Elasticity, Microeconomic Policy, and Consumer Theory Flashcards
elasticity
the measure of the sensitivity of a thing (such as demand or supply) to change in an external factor
price elasticity of demand
the sensitivity of consumer demand for a given good when the price of that good changes
price elasticity of demand formula
E~d = (%change in Q~d) / (%change in price)
price elastic demand
when E~d > 1, aka when % change in Q~d is greater than % change in P
price inelastic demand
when E~d < 1, aka when % change in Q~d is less than % change in P
unit elastic demand
when E~d = 1, aka when the % change in Q~d is equal to % change in P
perfectly inelastic
when E~d = 0; in this case, the demand curve is vertical and there is absolutely no change in the quantity demand, regardless of the price
perfectly elastic
when E~d = infinity; in this case, the demand curve is horizontal and there is an infinitely large change in the amount of demand as price increases
slope and elasticity
in general, the more vertical a good’s demand curve, the more inelastic the demand for that good; the more horizontal a good’s demand curve, the more elastic the demand for that good; despite this generalization, elasticity and slope are still not equivalent measures
determinants of elasticity
if a good has more readily available substitutes (luxuries vs. necessities), it is likely that consumers are more price elastic for that good; if a high proportion of a consumer’s income is devoted to a particular good, consumers are generally more price elastic for that good; over larger periods of time, consumer response is oftentimes more elastic
total revenue
TR = P * Q~d
total revenue test
total revenue generally rises with a price increase if demand is price inelastic and falls with a price increase if demand is price elastic
elasticity and demand curves
at the midpoint of a linear demand curve, E~d =1; above the midpoint demand is elastic and below the midpoint demand is inelastic
income elasticity
a measure of how sensitive consumption of a given good is to a change in the consumer’s income
income elasticity formula
E~i = (%change in Q~d) / (% change in income)

WHAT THE TASK REQUIRES
Write the next few flashcards in the elasticity flashcards, picking up right after the income elasticity formula and keeping the same term-then-definition layout. The items that come next have nothing to do with the elasticity flashcards.

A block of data
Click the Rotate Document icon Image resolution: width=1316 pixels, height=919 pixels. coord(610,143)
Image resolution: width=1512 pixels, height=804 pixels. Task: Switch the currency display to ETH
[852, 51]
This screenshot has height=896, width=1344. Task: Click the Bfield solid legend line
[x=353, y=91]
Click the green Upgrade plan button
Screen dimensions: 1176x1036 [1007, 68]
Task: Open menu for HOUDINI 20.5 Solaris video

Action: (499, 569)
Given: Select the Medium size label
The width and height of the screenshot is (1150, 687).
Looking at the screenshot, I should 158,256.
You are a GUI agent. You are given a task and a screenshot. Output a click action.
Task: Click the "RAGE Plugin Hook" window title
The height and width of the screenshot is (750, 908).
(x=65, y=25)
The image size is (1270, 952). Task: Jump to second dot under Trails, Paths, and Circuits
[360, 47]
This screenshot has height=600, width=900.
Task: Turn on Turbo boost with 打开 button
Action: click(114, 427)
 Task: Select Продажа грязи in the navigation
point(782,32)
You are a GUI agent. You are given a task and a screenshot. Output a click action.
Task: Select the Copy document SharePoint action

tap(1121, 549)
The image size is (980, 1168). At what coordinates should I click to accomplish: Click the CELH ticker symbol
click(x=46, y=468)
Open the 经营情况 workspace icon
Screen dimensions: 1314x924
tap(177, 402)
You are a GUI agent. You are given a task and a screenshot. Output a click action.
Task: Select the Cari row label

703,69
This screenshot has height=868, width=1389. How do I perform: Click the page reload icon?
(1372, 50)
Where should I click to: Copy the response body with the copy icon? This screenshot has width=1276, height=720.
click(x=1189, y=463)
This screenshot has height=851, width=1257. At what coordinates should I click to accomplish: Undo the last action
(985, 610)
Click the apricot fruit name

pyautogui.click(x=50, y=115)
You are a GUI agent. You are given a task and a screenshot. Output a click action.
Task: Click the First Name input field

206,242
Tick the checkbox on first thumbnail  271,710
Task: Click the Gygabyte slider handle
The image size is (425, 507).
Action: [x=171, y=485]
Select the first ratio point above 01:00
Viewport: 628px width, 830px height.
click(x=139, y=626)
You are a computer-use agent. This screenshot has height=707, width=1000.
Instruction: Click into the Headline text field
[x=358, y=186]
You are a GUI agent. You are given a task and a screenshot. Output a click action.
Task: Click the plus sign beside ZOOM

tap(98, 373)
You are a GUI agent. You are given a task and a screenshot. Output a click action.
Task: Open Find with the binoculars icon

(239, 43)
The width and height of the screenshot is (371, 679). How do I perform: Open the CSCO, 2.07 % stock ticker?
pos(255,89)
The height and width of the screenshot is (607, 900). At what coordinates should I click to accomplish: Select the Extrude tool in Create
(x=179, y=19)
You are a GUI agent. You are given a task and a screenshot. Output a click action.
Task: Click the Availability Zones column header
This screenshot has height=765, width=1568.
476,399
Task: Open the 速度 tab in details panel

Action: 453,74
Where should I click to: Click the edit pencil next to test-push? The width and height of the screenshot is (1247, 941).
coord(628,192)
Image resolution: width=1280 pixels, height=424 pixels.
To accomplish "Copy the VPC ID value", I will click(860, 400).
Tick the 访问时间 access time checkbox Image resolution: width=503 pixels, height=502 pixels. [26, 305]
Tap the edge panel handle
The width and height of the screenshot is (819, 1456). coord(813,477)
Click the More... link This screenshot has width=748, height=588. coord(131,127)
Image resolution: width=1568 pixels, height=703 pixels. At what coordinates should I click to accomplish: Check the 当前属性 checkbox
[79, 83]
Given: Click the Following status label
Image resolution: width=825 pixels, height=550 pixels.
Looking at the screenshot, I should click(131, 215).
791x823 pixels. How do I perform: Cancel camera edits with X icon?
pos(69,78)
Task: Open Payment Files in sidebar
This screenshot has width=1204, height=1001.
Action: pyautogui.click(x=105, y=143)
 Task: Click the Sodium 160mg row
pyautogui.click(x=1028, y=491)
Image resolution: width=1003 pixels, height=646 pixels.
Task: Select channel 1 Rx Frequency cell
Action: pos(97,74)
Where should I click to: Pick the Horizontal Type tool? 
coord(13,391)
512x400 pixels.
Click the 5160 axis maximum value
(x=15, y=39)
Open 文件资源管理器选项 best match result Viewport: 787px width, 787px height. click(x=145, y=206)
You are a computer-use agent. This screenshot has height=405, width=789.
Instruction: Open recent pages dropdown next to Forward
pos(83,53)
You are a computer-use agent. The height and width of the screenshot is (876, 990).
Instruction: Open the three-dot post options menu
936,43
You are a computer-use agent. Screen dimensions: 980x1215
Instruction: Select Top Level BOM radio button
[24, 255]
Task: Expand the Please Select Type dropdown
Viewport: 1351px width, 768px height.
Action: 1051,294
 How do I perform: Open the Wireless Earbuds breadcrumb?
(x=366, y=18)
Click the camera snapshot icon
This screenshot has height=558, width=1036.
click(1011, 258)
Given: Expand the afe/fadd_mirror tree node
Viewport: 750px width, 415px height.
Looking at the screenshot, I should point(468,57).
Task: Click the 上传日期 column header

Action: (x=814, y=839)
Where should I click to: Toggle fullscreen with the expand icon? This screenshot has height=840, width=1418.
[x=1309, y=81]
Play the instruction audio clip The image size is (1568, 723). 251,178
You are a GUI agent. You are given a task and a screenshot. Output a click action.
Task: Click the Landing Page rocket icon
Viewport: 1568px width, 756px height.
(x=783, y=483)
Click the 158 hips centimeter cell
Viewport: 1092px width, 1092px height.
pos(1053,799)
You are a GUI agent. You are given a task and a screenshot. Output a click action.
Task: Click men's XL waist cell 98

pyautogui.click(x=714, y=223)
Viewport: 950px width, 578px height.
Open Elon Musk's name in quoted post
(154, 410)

OUTPUT OF THE TASK
luxury
a good for which income elasticity is greater than 1
necessity
a good for which the income elasticity is above zero, but less than one
values of income elasticity of demand
if E~i > 1, the good is normal and a luxury; if 1 > E~i > 0, the good is normal and income inelastic; if E~i < 0, the good is inferior
cross-price elasticity of demand
a measure of how sensitive consumption of a given good is in response to a change in the price of another good
cross-price elasticity formula
E~xy = (% change in Q~D good X) / (% change in price of good Y)
values of cross-price elasticity of demand
if E~xy > 0, goods X and Y are substitutes; if E~xy < 0, goods X and Y are complementary
price elasticity of supply
the measure of the sensitivity of a quantity supplied of a given good when the price of that good changes
price elasticity of supply formula
E~s = (% change in Q~S) / (% change in P)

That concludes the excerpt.